Army At Its Max

Team Infidel

Forum Spin Doctor
New York Daily News
January 7, 2007
Pg. 9

Ex-gens.: Can't bear another 20,000 to Iraq
By Austin Fenner, Daily News Staff Writer
Stretched to the breaking point by the bloody conflicts in Iraq and Afghanistan, the U.S. Army would be hard-pressed to wage an additional war, two former generals say.
"I'd say we are marginally ready," said retired Marine Gen. Joseph Hoar, former commander in chief of Central Command. "We have enormous power in the Air Force and Navy to respond immediately at a crisis around the world. The commitment of ground forces is more problematic."

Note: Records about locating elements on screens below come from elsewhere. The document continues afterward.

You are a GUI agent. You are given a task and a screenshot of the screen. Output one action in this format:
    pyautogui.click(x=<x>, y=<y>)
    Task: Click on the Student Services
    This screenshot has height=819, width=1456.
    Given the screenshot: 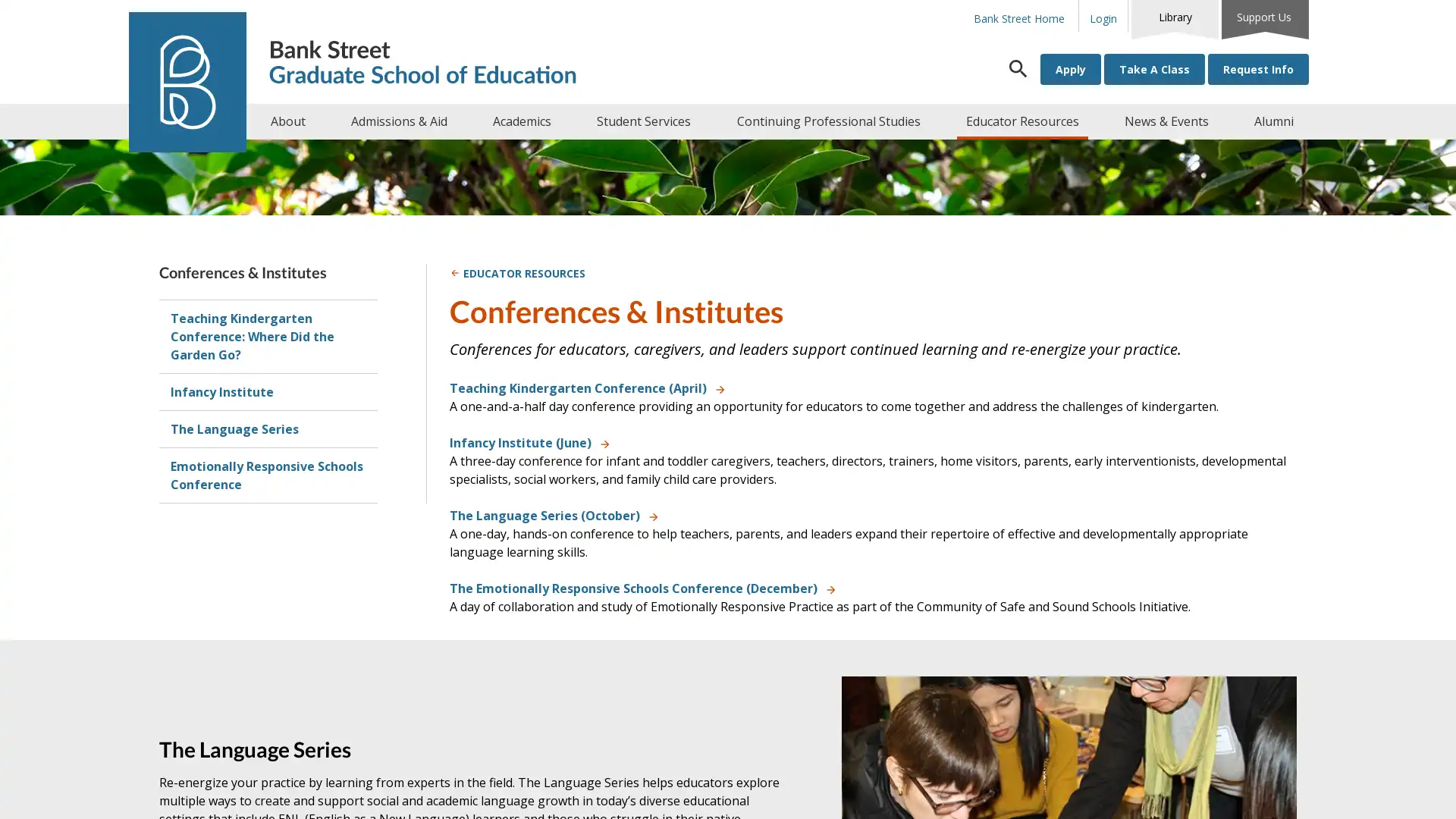 What is the action you would take?
    pyautogui.click(x=644, y=121)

The state of the Army became the focus of debate after former Secretary of State Colin Powell charged last month that the Army is "about broken."
President Bush is expected shortly to announce plans to send as many as 20,000 more combat troops to Iraq, putting further stress on the armed forces.

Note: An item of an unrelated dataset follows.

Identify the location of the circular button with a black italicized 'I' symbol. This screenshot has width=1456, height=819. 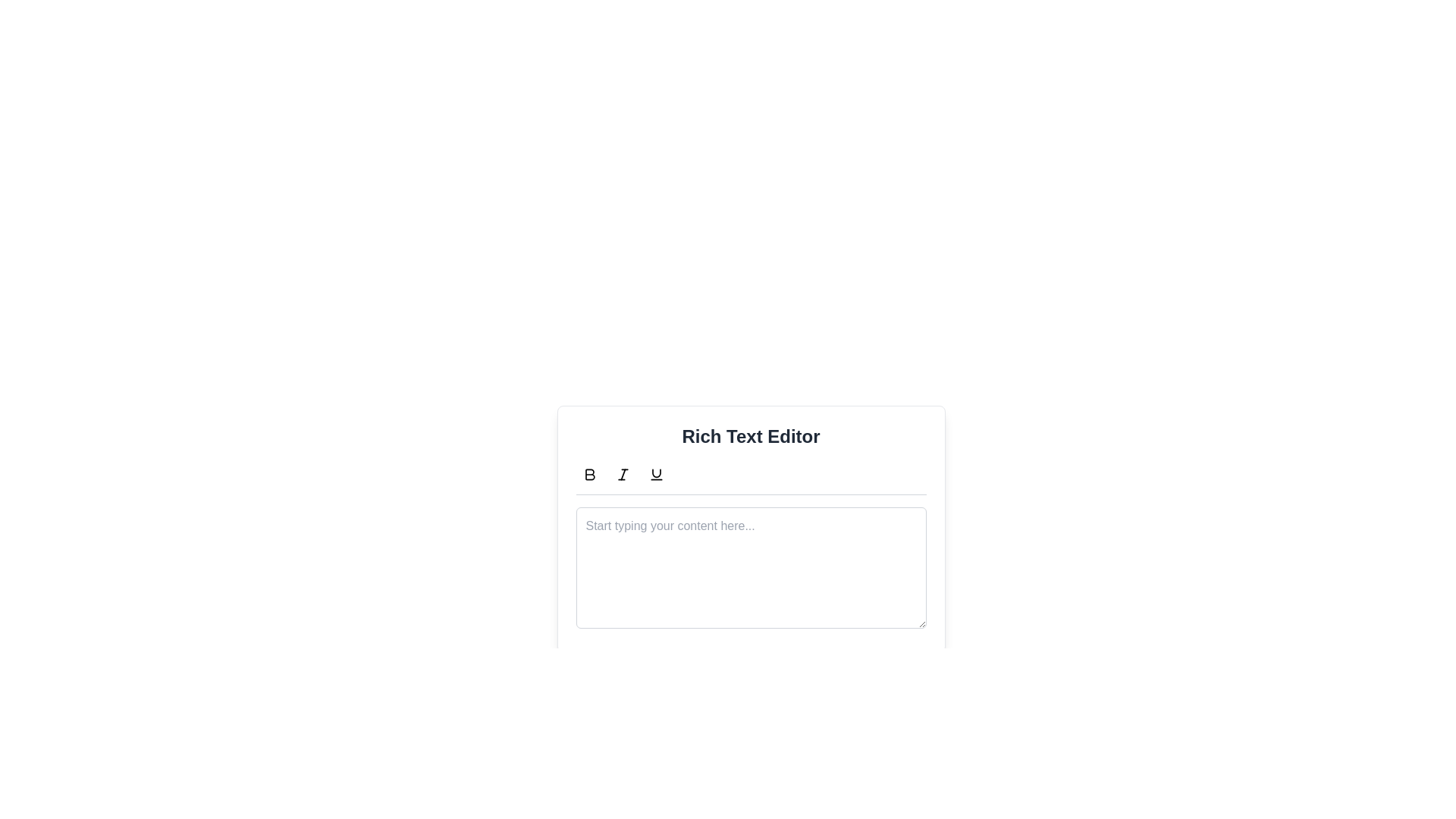
(623, 473).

The state of the military goes beyond the ability to wage war in Iraq; it has implications for the country's ability to back up its hard-nosed diplomacy elsewhere, particularly with rogue nations like Iran and North Korea.
If fresh hostilities erupted, the U.S. would offer a "ragged" war campaign relying on air attacks by the Air Force and the Navy, said Winslow Wheeler, a military analyst with Straus Military Reform Project at the Center for Defense Information.
"The result is an ineffective campaign that fails to achieve important objectives. If [ground forces] are forced to participate, they will do so poorly equipped and in a poorly trained state," Wheeler said. "Put simply, it will cost us lives."
The military long has operated under the doctrine that the country should be ready to handle two major wars, but Hoar and other military experts suggested this operating principle has been compromised.
Hoar warned the military doesn't have enough satellite resources, AWAC airplanes and helicopters to deploy for a new war. "We don't have enough infantry divisions to conduct two major land campaigns at the same time."
The Army contends it is ready for any emergency.
"The Army continues to soldier along quite well," said Army spokesman Paul Boyce. "Recruiting is strong. Retention is strong. The will of the American soldier is exceptionally strong and heroic."
Former Army Gen. Jay Garner offered that the size of the Army is "too small" to handle mounting military challenges.
"It's not broken, it's just too small," said Garner, who preceded Paul Bremer as the American administrator in Iraq after the 2003 invasion. "We have a stressed Army. These kids ... are damn good soldiers. We have burned them out. The equipment is overused. They [soldiers] have problems with multiple deployments."
Wheeler said too many U.S. troops are rated as unprepared for combat.
"Every single brigade in the United States that is supposed to be training and getting ready to go to Iraq is not ready," Wheeler said.